Anyone who makes or sells a BMS will tell you that you need one. People who have bought them and use them will tell you that you should have one. This is just human nature. But it also biases their opinion.

[dougingraham]

Quote:

Originally Posted by DBCox

Thanks for the help guys!

To answer the first question, I am considering using 16 CALB 40AH cells in place of 4 MK MU-1 SLD G batteries. Basically, I will get 25-30% more range with the LiFePo4 with half the weight.
However, I have some concerns after reading all of your responses.

First, I will have to have some sort of BMS, whether it be on the charger or on board. Most of you indicate on board is better, and I would agree from a constant monitoring standpoint. I will not have the time or motivation to regularly check the batteries with a multimeter, so I need some sort of automation. That is a lot of cost and complexity. This setup will be used daily, so I do not have time to chase minor issues to keep it operating. I can just see one cell going bad and delaying the whole day to fix it. Also, this setup will be used by people with NO technical training/skill. If it doesn’t work, they will complain or start replacing major components before finding the real problem.

Also, from a cost standpoint, it does not seem feasible. Typically, the gel cells will last 1.5-2 years. A set of gel cells costs $240, so we are looking at $120-$160/year. The LiFePo4 cells will cost $928 + BMS. If I neglect the cost of the BMS by assuming I will never have to repair or replace it, the cells will need to last 6-8 years to break even from a cost standpoint. The improved performance and lower weight could possibly justify a slightly higher costs, but not much.

I think I need to wait a little longer until the price and reliability improves. Please correct me if my assumptions and numbers are incorrect.

-David

I think you will see a real range increase of twice what you are seeing with the gel cells. If your gel cells are lasting two years you are not running them down much below half and charging them right away.

All your manual battery management time is done once up front and then you might want to check it once per year. If you treat these the same way as the gel cells you are seeing 2 years of life from you can probably expect 12+ years before they are as bad as the gel cells would be when they are brand new. Unless you abuse them they should last as long as the vehicle.

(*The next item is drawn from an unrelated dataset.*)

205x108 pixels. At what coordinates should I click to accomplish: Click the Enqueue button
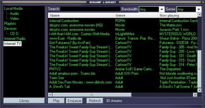click(74, 101)
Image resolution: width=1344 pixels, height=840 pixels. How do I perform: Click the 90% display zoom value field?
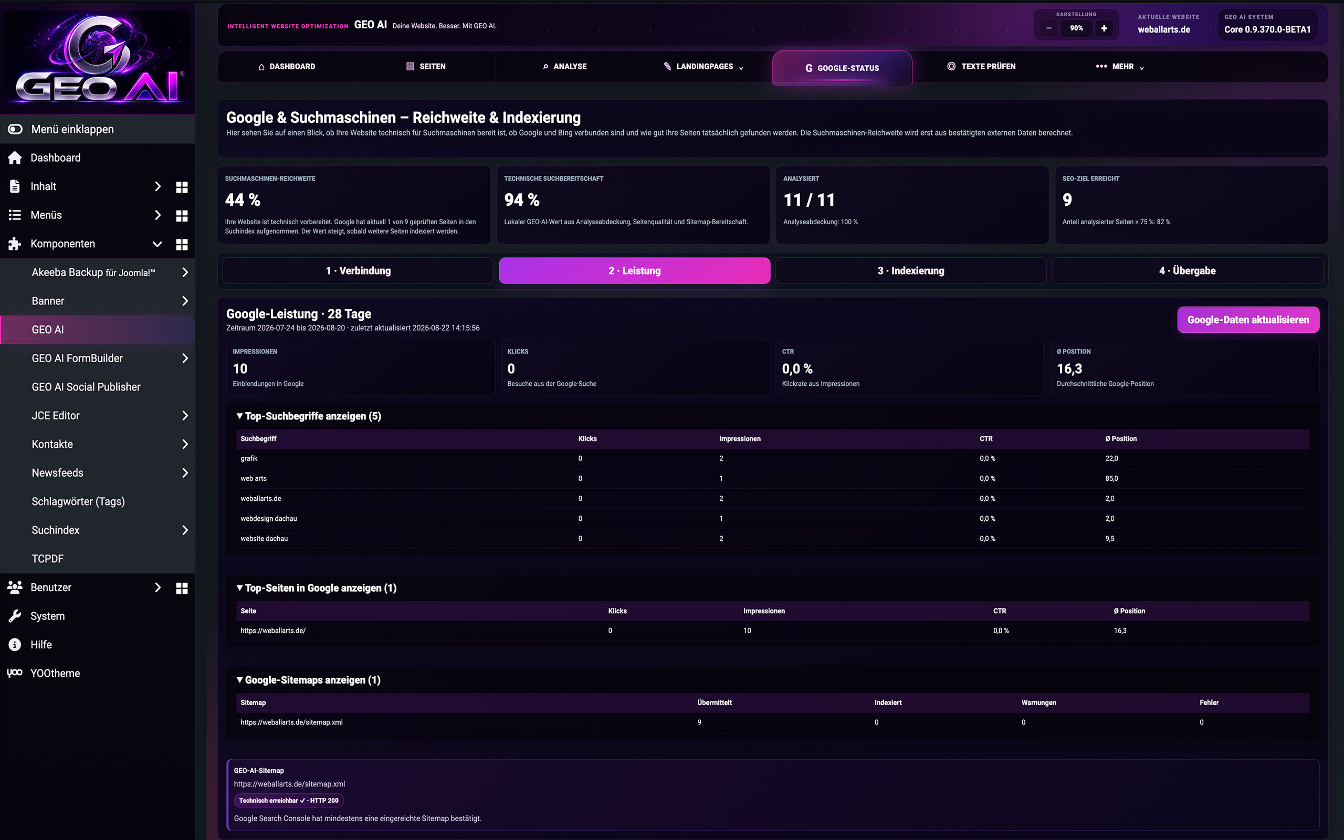(x=1076, y=28)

One of the online resellers has the 40AH Sinopoly or GBS cells listed for $52 each giving a total of $832. I am guessing you can find them for less than that.

[PStechPaul]

I have thought about making a very simple BMS that would just be a tiny device with two or 3 LEDs across each cell, where the LEDs would tell the status of the cell. I would, ideally, use a PIC, but here is an idea using three LEDs, two transistors, and 6 resistors which has one LED change brightness with the voltage of the cell, and the other two would switch (red to green for example) when the cell voltage crossed the threshold of 2.5 volts. I'm just guessing at the threshold for LiPo cells, and that can be changed. It may also be temperature dependent or vary with LED types. But a PIC would be much more accurate, and could flash the LEDs to save power. My simple circuit draws 2.5 mA at 2.5 volts, so that's probably a tiny load on even a 25 A-H cell. Good for 10,000 hours.



If this would be useful maybe I could work on it. It would cost less than a dollar to make. Biggest cost will be packaging and reliable connection to the cells. I really think the manufacturer should put such a device in their cells so you can just look into a little window, like the "green eye" batteries.